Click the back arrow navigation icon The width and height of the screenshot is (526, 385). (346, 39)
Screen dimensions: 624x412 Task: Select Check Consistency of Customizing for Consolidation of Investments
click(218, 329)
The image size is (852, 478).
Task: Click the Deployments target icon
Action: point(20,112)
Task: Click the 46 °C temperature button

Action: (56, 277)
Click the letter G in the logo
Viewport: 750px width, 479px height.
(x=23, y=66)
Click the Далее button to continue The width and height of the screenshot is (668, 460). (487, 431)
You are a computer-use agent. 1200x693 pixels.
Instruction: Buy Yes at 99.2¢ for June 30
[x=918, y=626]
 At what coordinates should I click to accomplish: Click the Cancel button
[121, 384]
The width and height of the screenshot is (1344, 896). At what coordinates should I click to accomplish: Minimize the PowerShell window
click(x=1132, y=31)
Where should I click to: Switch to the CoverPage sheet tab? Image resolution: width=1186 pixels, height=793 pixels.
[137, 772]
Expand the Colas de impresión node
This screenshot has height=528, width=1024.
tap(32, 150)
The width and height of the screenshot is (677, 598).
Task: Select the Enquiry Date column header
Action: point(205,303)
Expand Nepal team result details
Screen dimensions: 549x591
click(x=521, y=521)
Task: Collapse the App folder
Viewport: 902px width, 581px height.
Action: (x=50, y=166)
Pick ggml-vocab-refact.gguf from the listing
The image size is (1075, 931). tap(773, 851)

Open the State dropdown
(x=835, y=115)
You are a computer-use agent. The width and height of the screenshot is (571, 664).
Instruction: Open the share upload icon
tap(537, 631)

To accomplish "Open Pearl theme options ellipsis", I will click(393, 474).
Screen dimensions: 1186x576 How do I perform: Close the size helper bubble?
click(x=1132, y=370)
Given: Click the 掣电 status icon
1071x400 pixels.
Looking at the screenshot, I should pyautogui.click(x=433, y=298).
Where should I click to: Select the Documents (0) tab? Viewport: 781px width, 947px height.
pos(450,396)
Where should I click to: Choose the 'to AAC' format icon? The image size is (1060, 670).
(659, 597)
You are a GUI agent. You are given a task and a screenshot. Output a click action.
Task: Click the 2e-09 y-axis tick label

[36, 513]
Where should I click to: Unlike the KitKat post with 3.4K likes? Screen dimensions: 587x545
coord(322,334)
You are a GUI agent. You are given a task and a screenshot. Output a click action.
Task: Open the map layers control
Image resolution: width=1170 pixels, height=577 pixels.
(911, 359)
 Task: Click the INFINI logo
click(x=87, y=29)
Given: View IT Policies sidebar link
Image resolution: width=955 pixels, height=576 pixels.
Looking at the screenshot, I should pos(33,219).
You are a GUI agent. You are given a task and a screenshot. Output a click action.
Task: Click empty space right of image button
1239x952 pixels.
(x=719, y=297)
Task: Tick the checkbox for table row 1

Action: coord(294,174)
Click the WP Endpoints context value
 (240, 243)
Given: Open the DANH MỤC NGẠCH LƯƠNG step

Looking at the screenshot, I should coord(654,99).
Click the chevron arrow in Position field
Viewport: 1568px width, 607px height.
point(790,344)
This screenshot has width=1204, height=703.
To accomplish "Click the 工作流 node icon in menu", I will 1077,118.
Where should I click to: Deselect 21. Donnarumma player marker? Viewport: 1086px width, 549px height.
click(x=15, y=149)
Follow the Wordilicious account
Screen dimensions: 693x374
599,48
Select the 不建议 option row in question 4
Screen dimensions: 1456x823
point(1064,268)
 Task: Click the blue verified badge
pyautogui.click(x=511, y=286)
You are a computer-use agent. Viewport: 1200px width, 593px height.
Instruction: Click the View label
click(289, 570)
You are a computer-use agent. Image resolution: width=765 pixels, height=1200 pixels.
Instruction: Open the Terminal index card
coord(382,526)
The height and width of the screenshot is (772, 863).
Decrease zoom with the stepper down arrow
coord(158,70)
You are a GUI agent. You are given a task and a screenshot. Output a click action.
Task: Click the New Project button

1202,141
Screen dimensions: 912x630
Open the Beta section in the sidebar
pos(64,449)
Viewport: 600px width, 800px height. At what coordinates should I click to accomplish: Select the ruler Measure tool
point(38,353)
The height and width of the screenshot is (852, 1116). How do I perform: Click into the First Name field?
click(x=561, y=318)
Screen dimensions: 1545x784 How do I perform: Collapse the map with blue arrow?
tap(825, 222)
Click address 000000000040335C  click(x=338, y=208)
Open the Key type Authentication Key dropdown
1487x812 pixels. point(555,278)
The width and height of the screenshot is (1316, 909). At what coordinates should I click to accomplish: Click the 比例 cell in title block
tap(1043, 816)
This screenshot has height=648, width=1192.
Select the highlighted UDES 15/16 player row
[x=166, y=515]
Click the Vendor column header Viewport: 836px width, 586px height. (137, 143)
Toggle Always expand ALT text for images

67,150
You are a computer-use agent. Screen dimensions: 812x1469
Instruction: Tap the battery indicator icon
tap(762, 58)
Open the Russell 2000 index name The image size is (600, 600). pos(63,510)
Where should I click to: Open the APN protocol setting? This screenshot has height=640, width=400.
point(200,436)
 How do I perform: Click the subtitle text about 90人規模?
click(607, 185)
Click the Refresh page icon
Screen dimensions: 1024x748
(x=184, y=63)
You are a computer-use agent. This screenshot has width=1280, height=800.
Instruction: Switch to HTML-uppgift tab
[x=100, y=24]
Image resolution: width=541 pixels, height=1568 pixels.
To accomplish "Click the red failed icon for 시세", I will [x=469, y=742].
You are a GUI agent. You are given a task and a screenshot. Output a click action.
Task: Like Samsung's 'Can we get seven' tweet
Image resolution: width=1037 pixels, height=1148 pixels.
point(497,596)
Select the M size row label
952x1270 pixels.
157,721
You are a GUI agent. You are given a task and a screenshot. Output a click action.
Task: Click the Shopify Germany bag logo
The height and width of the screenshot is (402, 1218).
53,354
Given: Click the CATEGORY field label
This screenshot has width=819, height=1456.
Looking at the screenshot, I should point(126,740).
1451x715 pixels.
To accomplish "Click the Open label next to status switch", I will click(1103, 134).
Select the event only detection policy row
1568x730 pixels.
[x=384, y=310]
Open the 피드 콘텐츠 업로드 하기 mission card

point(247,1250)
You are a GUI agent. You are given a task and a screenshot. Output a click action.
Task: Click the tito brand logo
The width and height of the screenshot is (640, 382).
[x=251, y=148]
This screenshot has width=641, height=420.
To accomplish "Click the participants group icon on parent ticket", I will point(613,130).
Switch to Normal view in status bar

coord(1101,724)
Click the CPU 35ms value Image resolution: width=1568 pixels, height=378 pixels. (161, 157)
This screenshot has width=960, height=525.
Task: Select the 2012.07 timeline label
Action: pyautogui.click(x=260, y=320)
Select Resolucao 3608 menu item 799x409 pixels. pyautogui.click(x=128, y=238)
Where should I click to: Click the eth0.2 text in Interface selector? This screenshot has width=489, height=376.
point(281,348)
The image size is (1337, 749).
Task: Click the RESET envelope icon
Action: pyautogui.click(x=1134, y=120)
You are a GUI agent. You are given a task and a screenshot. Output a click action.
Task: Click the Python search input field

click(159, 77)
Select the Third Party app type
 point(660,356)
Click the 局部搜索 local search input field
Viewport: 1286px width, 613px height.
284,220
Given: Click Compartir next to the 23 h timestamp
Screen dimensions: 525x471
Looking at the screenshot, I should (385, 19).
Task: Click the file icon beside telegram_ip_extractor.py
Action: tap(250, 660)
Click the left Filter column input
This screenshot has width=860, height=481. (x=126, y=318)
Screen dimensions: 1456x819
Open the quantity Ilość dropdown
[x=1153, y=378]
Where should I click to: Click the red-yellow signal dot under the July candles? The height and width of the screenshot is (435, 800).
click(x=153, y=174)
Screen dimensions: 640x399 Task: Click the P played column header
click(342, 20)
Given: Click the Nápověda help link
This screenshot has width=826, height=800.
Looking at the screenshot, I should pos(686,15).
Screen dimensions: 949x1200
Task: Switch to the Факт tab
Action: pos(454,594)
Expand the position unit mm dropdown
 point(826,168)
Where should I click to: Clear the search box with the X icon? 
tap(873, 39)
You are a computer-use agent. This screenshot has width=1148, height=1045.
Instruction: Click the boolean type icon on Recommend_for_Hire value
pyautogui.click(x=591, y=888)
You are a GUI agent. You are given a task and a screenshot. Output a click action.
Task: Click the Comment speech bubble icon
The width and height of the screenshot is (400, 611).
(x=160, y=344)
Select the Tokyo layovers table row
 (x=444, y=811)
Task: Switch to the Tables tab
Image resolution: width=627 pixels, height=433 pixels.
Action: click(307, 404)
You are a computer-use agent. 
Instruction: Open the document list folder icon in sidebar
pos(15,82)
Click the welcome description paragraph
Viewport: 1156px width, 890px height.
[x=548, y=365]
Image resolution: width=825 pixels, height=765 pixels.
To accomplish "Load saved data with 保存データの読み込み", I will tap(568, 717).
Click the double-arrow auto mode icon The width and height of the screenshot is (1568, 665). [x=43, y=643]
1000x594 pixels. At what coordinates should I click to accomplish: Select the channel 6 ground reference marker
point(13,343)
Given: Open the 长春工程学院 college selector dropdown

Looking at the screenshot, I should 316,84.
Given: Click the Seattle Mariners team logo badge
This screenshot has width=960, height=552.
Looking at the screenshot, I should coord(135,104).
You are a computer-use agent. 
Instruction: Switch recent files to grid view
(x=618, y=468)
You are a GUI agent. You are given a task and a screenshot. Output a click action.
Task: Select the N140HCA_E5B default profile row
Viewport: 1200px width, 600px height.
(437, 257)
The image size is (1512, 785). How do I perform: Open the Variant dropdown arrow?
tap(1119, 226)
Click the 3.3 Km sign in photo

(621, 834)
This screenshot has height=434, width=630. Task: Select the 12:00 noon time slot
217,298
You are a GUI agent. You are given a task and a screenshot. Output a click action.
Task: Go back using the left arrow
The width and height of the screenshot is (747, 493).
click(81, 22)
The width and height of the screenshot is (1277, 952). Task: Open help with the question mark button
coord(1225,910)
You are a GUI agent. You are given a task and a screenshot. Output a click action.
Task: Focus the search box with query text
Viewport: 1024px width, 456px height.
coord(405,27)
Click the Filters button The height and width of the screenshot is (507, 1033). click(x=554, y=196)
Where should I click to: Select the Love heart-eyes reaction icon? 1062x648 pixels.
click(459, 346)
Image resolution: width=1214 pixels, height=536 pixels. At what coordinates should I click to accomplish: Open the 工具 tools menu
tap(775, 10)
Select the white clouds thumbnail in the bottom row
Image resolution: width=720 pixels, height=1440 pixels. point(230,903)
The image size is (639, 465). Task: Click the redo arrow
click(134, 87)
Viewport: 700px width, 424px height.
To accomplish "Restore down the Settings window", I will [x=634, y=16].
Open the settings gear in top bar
+++
* **Problem**
Could you write out, exactly as they stand, only the lines above that begin at the line with "Screen dimensions: 1545x784" and stop after the line with "You are a computer-use agent. Screen"?

* **Written answer**
Screen dimensions: 1545x784 How do I perform: Collapse the map with blue arrow?
tap(825, 222)
Click address 000000000040335C  click(x=338, y=208)
Open the Key type Authentication Key dropdown
1487x812 pixels. point(555,278)
The width and height of the screenshot is (1316, 909). At what coordinates should I click to accomplish: Click the 比例 cell in title block
tap(1043, 816)
This screenshot has height=648, width=1192.
Select the highlighted UDES 15/16 player row
[x=166, y=515]
Click the Vendor column header Viewport: 836px width, 586px height. (137, 143)
Toggle Always expand ALT text for images

67,150
You are a computer-use agent. Screen dimensions: 812x1469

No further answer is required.